Para Ilmuwan Mematahkan Stigma Negatif Game
Hal ini membuat para peneliti dari University of Wisconsin-Madison berhasil mengembangkan sebuah game berjudul Crystals of Kaydor yang diklaim mampu mengajarkan rasa empati pada anak.
Game ini menceritakan sebuah robot yang terdampar di planet antah berantah. Demi mengumpulkan puing-puing pesawatnya yang rusak saat mendarat di planet tersebut, robot ini harus berinteraksi dengan alien penghuni planet.
Alien berbicara dengan bahasa yang sangat asing, tetapi mereka dapat menunjukkan ekspresi wajah yang sama seperti manusia.Ekspresi wajah inilah yang menjadi kunci dalam membangun komunikasi antara robot dan alien.
Para anak yang memainkannya diminta untuk mengidentifikasi intensitas emosi yang ditunjukkan melalui ekspresi wajah para alien. Seperti marah, takut, senang, sedih, atau terkejut.
Advertisement
Uji Coba Game Terhadap Anak-anak
Game ini telah diujicobakan terhadap anak usia SMP melalui riset yang didanai Bill & Melinda Gates Foundation. Dalam riset yang dipublikasikan di jurnal NPJ Science of Learning itu, melibatkan 150 anak usia SMP yang kemudian dibagi ke dalam dua kelompok.

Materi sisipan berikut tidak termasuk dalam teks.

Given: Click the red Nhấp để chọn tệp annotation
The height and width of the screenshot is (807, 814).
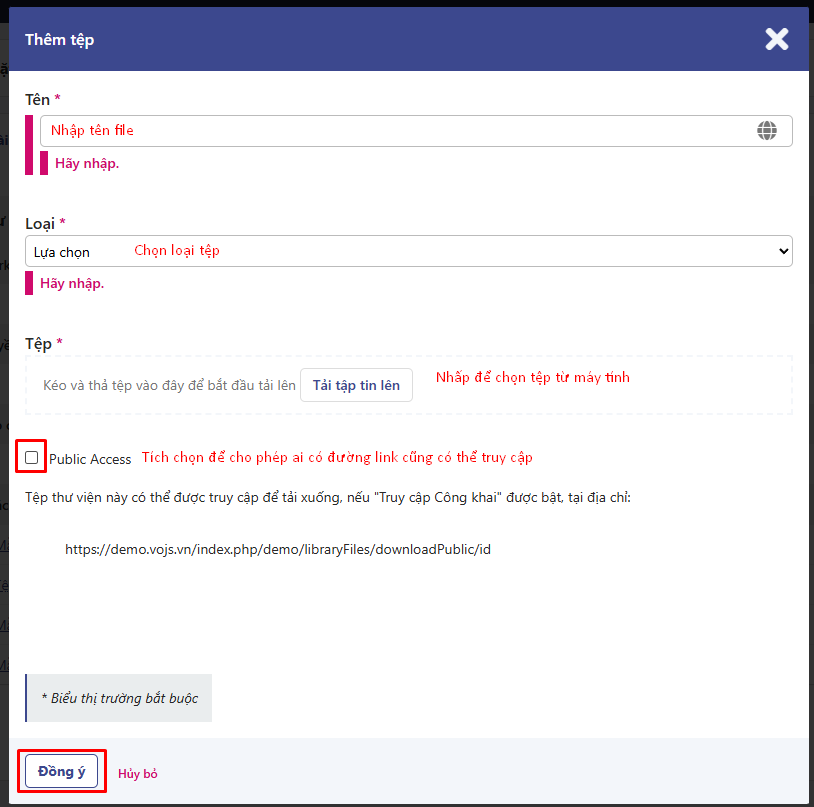Looking at the screenshot, I should [x=533, y=378].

Kelompok pertama diminta untuk memainkan game Crystals of Kaydor, sedangkan kelompok lain memainkan Bastion, game yang tidak ditargetkan secara khusus untuk membangun rasa empati.
Setelah dilakukan pengamatan, terbukti bahwa anak yang bermain Crystals of Kaydor menunjukkan adanya konektivitas yang lebih kuat di bagian jaringan otak yang berkaitan dengan rasa empati.
Beberapa di antaranya juga menunjukkan adanya perubahan pengaturan emosi, kemampuan yang begitu krusial pada anak usia SMP.
"Fakta bahwa kemampuan membangun empati dan mengontrol emosi dapat dilatih menggunakan video game merupakan temuan yang penting, karena dua hal ini dapat menentukan kesehatan emosional seseorang dalam jangka panjang.
Keduanya ternyata dapat dilatih kapan saja, dengan atau tanpa video game," ungkap Tammi Kral, salah satu anggota tim peneliti dari University of Wisconsin-Madison, seperti yang Liputan6.com lansir dari Science Daily.
Reaksi Psikolog Tentang Game Crystals of Kaydor
Richard Davidson, profesor psikologi dan psikiatri dari University of Wisconsin-Madison memaparkan, rasa empati merupakan langkah pertama dalam berbagai tahapan yang diperlukan untuk membangun perilaku sosial. Contohnya membantu orang-orang yang membutuhkan pertolongan.
"Jika kita tidak berempati dengan kesulitan yang dialami orang lain, motivasi untuk menolong tidak akan ada," ujar Davidson.
Davidson menambahkan, hasil penelitian ini dapat digunakan oleh para pengembang video game untuk dapat membuat permainan yang mampu melatih perkembangan anak, tidak sekadar menghibur saja.